## TASK INSTRUCTIONS
Sift through the material below and return the lines with "chevron".

## RECORDS FOR THIS TASK
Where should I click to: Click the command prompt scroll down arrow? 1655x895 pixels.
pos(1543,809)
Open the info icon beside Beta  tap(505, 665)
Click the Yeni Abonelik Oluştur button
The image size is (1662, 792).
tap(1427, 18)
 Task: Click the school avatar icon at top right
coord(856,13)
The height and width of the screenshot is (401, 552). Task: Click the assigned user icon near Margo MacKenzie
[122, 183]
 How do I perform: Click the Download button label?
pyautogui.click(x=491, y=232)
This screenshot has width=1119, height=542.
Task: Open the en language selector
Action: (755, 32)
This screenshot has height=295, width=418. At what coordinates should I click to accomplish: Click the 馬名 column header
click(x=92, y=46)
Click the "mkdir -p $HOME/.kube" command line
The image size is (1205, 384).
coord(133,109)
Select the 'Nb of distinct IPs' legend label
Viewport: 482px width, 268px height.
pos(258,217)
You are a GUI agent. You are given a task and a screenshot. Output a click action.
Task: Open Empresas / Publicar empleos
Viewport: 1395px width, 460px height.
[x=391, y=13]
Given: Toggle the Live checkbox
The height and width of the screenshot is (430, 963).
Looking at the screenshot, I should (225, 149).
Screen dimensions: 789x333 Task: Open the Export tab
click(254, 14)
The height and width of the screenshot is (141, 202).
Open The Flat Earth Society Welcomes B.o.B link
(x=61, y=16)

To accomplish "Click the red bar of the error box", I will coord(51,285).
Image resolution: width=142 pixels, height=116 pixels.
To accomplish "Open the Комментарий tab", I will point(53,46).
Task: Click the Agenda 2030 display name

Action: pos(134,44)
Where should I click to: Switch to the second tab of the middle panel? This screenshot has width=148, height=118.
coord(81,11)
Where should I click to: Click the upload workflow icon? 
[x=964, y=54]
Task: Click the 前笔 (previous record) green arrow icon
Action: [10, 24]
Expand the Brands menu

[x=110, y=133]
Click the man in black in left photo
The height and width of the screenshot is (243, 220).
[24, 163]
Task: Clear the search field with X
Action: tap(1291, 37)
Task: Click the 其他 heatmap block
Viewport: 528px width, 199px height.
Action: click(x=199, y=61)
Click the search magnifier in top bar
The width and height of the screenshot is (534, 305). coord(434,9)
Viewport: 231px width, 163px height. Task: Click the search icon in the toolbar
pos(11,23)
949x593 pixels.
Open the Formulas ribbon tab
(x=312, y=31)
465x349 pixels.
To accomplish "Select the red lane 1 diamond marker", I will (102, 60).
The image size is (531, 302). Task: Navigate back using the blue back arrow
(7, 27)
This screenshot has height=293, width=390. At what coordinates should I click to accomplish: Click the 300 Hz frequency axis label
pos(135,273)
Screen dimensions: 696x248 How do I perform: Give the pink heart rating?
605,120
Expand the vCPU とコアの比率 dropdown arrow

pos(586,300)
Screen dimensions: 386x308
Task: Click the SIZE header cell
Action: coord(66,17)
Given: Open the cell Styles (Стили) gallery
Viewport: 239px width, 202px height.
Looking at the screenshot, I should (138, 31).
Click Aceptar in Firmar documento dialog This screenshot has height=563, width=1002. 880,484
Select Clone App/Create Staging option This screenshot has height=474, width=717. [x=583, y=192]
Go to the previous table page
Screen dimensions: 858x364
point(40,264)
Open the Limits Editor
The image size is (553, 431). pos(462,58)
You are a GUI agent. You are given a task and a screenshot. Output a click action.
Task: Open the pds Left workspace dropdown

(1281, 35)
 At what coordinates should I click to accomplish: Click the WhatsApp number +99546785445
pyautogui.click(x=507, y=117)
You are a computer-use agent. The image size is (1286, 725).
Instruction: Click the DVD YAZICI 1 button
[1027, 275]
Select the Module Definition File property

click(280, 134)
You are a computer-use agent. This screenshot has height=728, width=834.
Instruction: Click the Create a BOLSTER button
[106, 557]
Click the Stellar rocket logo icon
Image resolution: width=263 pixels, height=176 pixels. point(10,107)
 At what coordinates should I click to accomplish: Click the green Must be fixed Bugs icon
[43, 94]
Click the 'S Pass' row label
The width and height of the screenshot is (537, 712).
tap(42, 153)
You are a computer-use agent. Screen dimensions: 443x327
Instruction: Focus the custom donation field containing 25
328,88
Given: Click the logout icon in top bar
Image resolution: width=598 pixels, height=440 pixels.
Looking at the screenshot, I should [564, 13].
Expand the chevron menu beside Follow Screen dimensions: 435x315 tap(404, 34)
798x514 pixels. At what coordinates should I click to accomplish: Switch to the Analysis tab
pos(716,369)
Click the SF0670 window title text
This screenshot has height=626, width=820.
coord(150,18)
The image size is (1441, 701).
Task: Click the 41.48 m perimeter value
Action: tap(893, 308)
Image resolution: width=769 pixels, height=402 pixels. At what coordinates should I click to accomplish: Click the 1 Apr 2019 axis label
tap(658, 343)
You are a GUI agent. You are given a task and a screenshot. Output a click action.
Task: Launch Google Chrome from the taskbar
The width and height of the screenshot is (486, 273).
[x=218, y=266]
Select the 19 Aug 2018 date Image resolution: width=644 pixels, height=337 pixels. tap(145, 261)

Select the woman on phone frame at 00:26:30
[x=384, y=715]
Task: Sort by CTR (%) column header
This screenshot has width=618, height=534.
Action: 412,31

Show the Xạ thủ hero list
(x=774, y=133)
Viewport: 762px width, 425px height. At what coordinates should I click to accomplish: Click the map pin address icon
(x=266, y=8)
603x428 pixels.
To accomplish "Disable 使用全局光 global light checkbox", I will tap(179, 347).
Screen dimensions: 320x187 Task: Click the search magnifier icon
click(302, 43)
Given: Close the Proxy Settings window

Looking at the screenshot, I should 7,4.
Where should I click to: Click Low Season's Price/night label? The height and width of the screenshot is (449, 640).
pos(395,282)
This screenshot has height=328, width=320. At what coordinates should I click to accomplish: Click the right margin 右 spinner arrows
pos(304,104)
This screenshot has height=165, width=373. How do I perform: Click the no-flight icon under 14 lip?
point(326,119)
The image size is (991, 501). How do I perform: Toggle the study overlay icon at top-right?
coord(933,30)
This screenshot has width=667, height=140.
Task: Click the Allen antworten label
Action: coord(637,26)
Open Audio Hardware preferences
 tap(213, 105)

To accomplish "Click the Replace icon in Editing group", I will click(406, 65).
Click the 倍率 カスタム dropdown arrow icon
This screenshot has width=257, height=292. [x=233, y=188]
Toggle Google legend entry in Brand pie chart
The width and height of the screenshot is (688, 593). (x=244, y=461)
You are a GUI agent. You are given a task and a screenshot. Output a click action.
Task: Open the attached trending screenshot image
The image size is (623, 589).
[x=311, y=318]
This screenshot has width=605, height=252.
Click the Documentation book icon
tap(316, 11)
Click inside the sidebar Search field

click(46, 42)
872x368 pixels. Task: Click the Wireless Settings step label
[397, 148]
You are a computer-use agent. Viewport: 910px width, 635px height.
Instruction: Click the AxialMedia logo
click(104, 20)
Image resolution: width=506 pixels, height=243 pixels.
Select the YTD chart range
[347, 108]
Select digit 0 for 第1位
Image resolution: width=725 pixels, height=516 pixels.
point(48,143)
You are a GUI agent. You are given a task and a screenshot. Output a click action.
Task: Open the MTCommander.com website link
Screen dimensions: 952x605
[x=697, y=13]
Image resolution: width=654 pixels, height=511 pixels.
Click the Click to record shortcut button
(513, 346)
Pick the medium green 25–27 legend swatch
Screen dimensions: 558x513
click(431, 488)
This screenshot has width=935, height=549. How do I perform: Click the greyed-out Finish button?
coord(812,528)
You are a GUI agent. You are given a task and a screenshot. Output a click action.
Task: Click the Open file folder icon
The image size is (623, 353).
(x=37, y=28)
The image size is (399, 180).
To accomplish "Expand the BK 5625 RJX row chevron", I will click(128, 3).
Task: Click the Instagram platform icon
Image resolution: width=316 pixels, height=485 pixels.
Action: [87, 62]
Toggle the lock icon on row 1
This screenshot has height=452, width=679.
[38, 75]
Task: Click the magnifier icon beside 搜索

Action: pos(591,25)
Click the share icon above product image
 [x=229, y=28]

## SOLUTION FOR THIS TASK
Expand the chevron menu beside Follow Screen dimensions: 435x315 tap(404, 34)
To accomplish "Expand the BK 5625 RJX row chevron", I will click(128, 3).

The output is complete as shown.